§ YOUR INSTRUCTIONS:
In the data below, begin at the line with "This screenshot has width=1456, height=819." and stop after the line with "Task: Click the player name Юлия Ахмедова"; output those lines exactly and no pictures.

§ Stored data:
━━━━━━
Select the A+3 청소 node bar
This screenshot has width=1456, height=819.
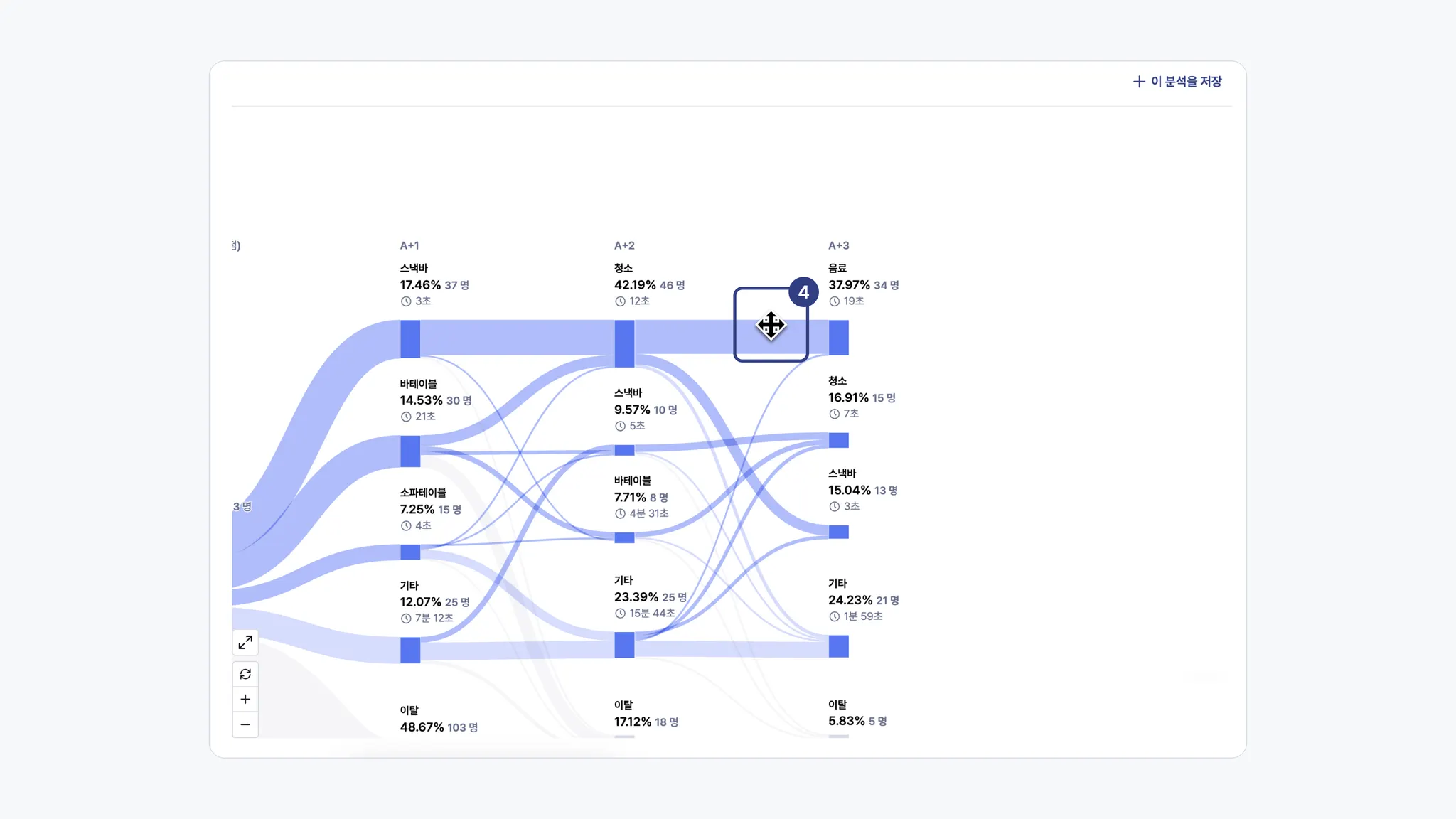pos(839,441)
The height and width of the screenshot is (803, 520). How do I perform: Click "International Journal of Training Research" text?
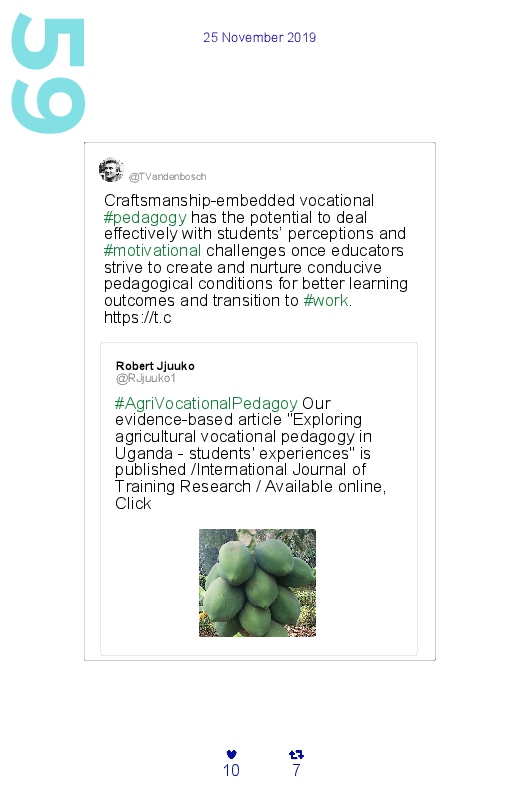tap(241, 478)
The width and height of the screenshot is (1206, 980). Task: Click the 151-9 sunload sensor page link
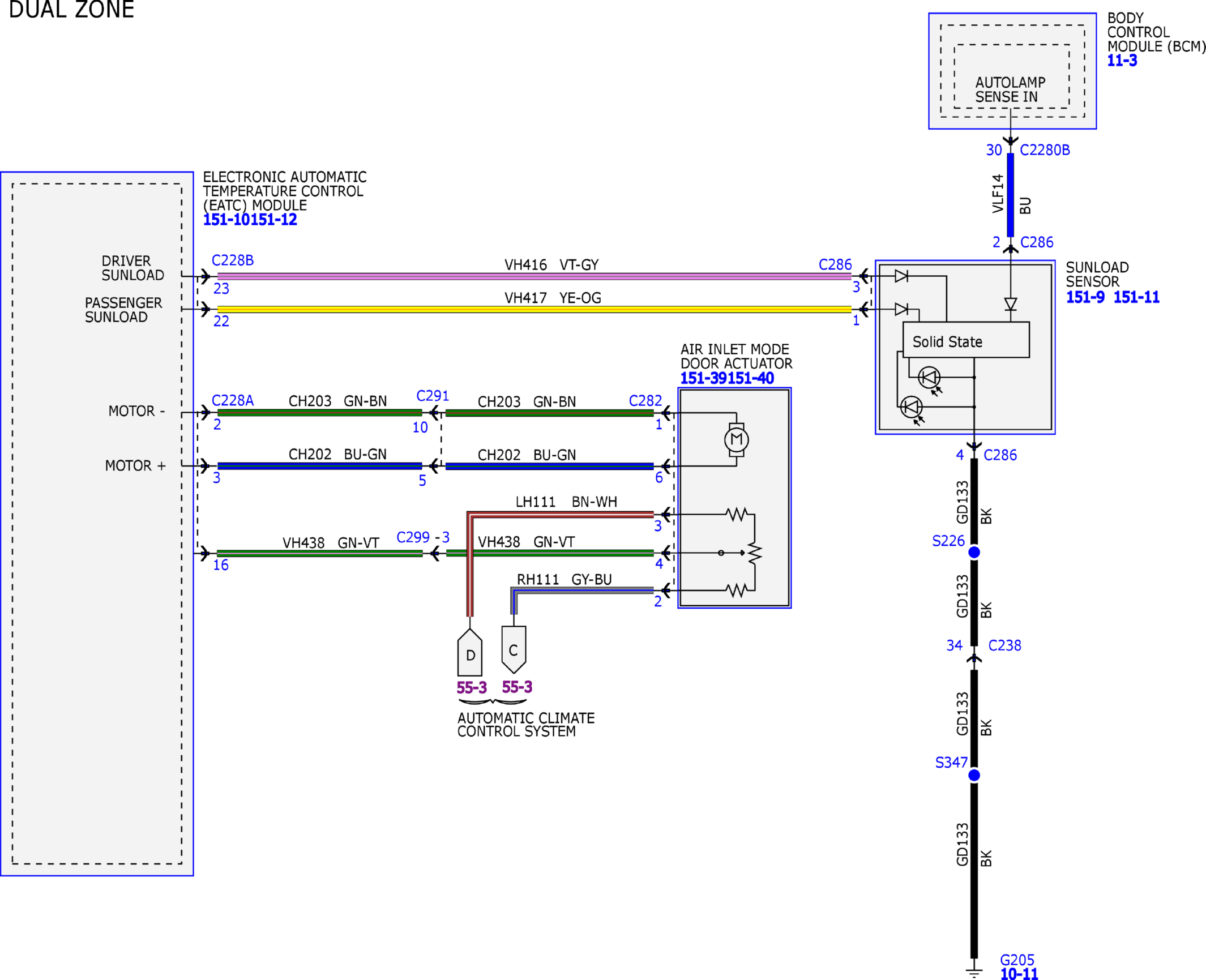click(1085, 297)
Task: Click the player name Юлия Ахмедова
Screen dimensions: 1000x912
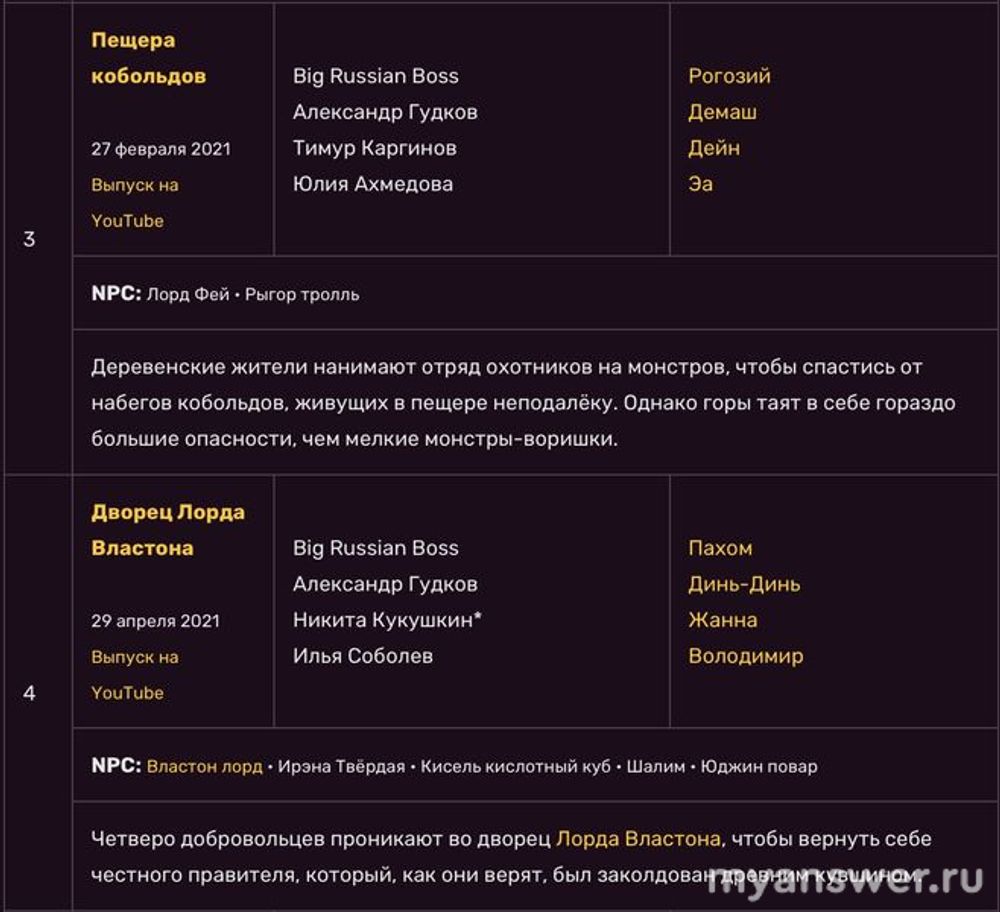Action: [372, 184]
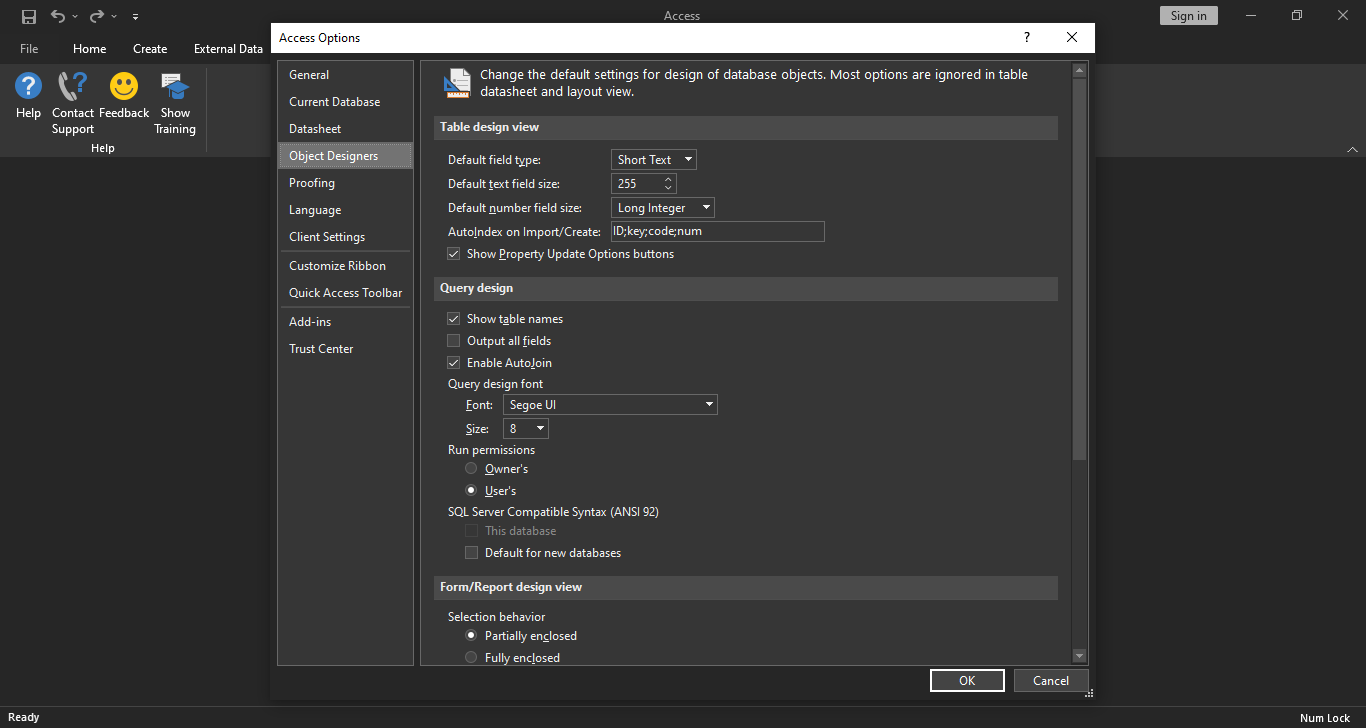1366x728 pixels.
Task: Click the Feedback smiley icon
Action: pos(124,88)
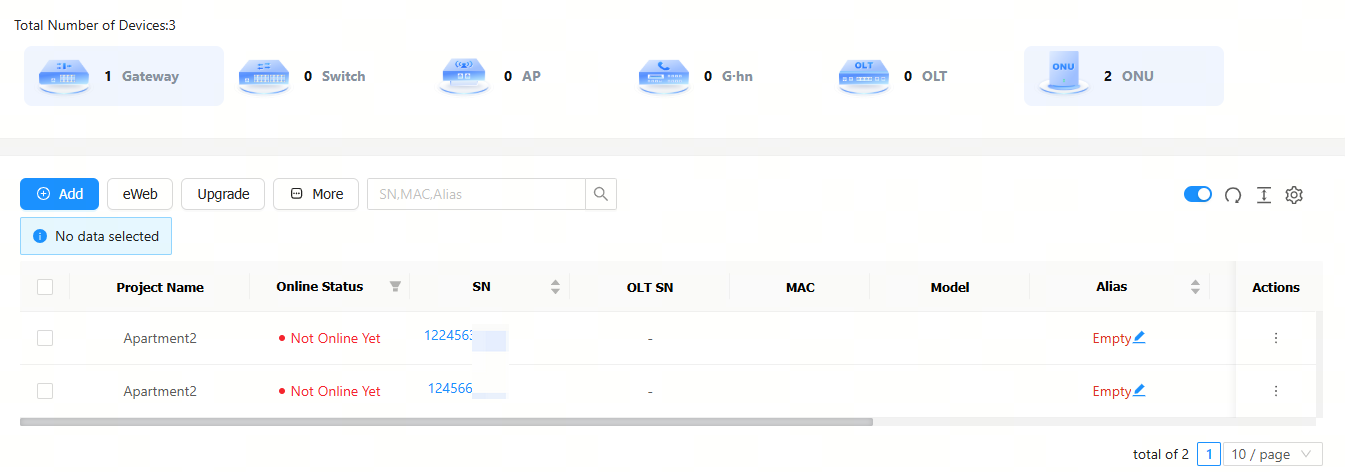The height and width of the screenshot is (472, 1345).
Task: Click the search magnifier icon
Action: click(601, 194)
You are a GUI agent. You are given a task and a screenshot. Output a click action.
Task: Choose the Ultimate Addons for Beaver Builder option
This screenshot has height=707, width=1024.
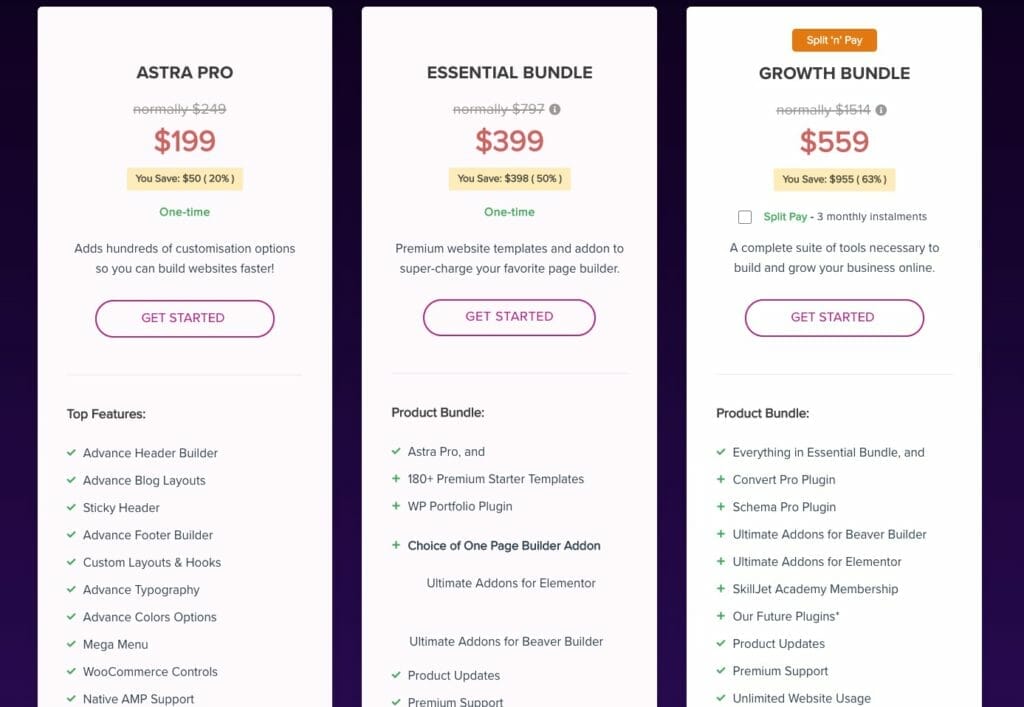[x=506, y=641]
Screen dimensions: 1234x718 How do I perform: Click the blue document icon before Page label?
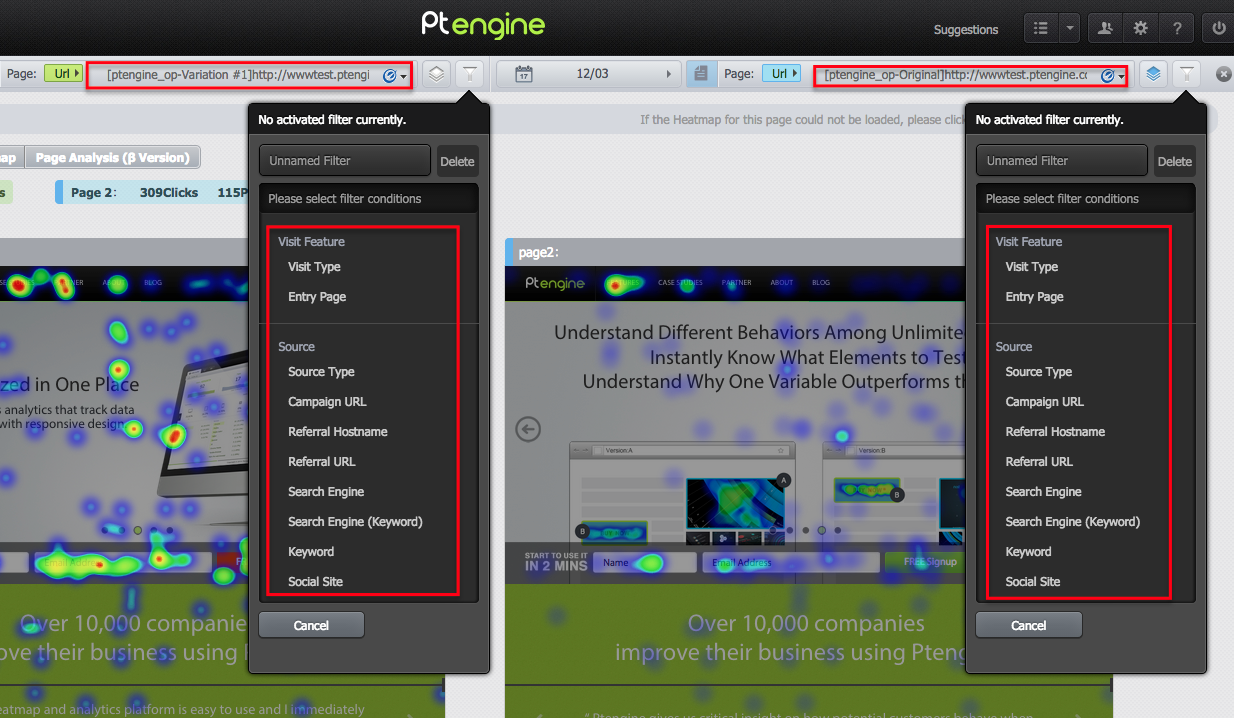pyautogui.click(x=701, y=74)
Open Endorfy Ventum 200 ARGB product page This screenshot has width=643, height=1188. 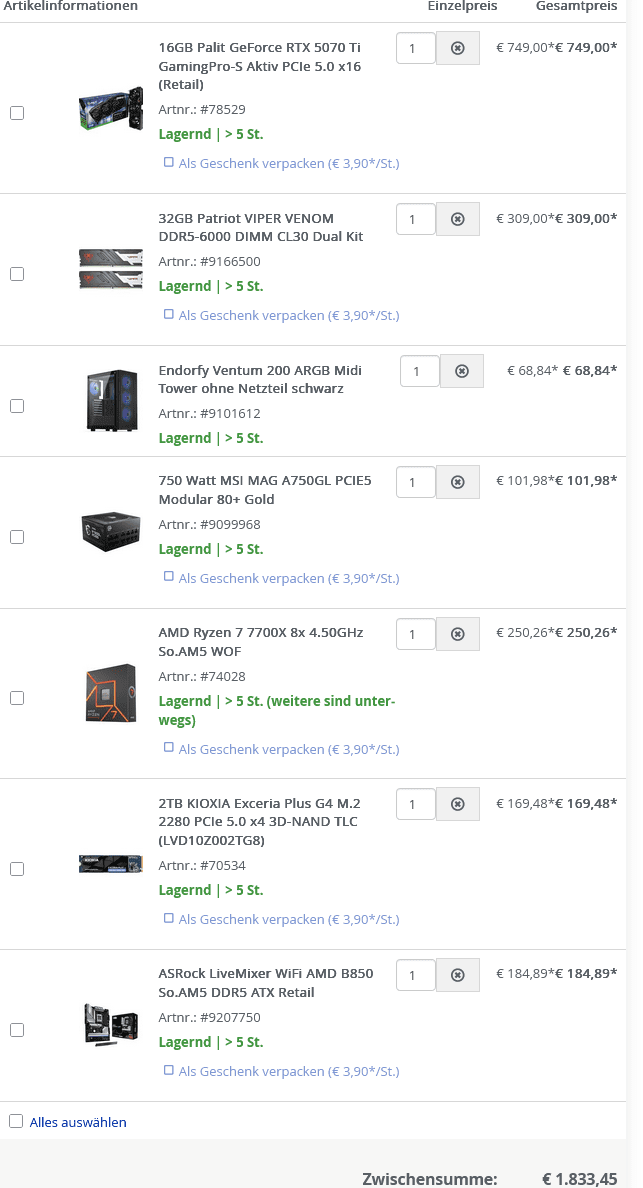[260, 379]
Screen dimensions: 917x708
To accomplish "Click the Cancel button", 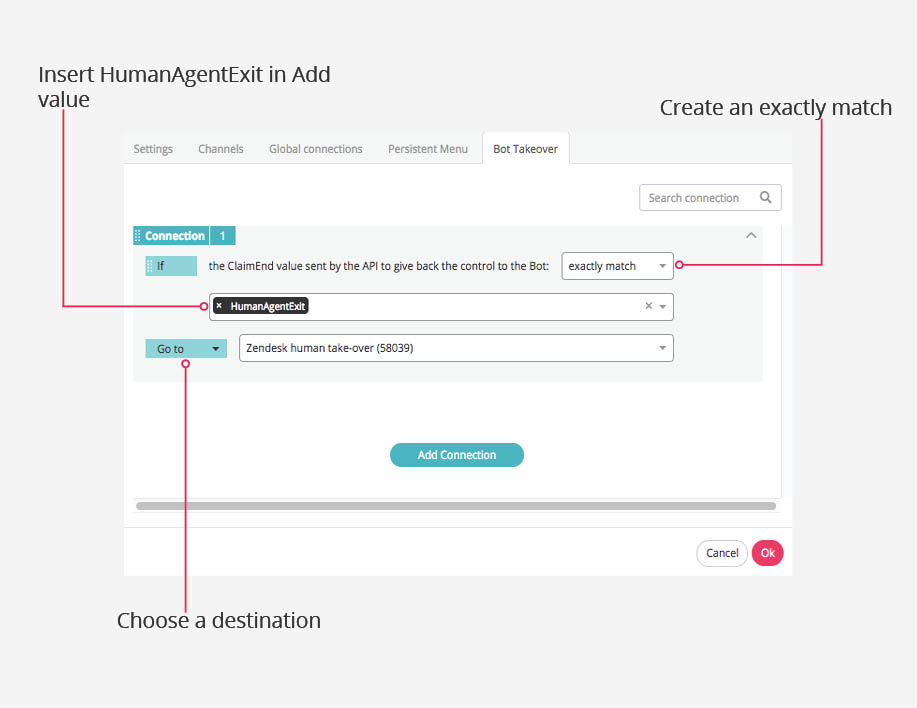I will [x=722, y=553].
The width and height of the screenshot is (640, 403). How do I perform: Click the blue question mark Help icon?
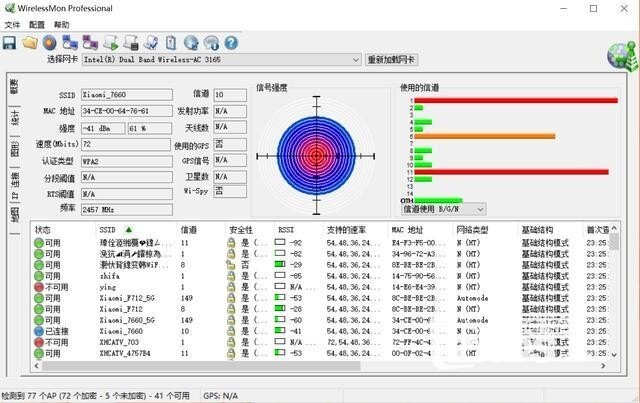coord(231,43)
━━━━━━
§ RESULT FOR THIS EXERCISE:
This screenshot has width=1456, height=819.
pos(839,441)
The height and width of the screenshot is (803, 520). How do I perform: Click "International Journal of Training Research" text?
tap(241, 478)
The width and height of the screenshot is (1206, 980). Task: Click the 151-9 sunload sensor page link
click(1085, 297)
Task: Click the player name Юлия Ахмедова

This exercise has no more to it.